#### Given instruction:
Copy out the records, starting at the line containing "540x1187 pixels. At" and ending after the line containing "This screenshot has", with nothing else.

#### Given data:
-- Begin --

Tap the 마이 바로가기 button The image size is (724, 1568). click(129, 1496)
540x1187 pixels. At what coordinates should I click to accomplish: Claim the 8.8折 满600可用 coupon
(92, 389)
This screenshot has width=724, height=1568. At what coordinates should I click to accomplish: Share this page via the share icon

-- End --
-- Begin --

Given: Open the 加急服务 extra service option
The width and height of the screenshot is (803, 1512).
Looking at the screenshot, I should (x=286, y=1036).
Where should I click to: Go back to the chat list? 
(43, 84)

-- End --
-- Begin --

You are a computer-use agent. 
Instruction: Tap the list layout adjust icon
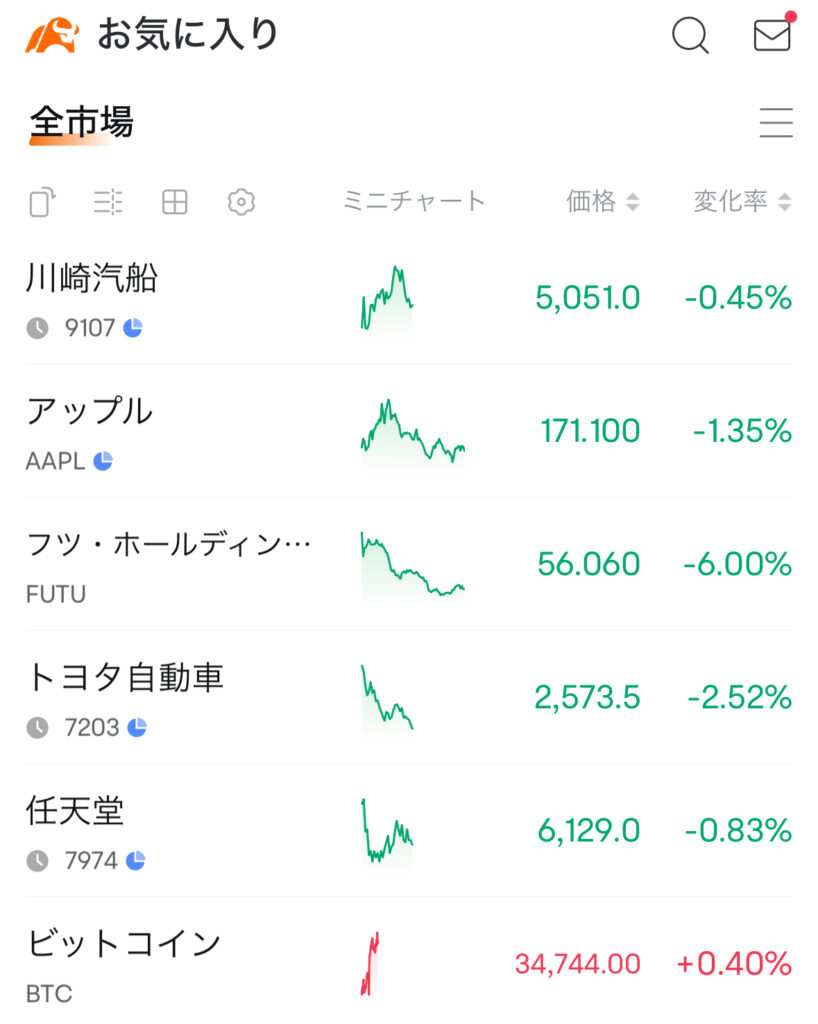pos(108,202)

-- End --

#### Exercise solution:
540x1187 pixels. At what coordinates should I click to accomplish: Claim the 8.8折 满600可用 coupon
(92, 389)
This screenshot has width=724, height=1568. At what coordinates should I click to accomplish: Share this page via the share icon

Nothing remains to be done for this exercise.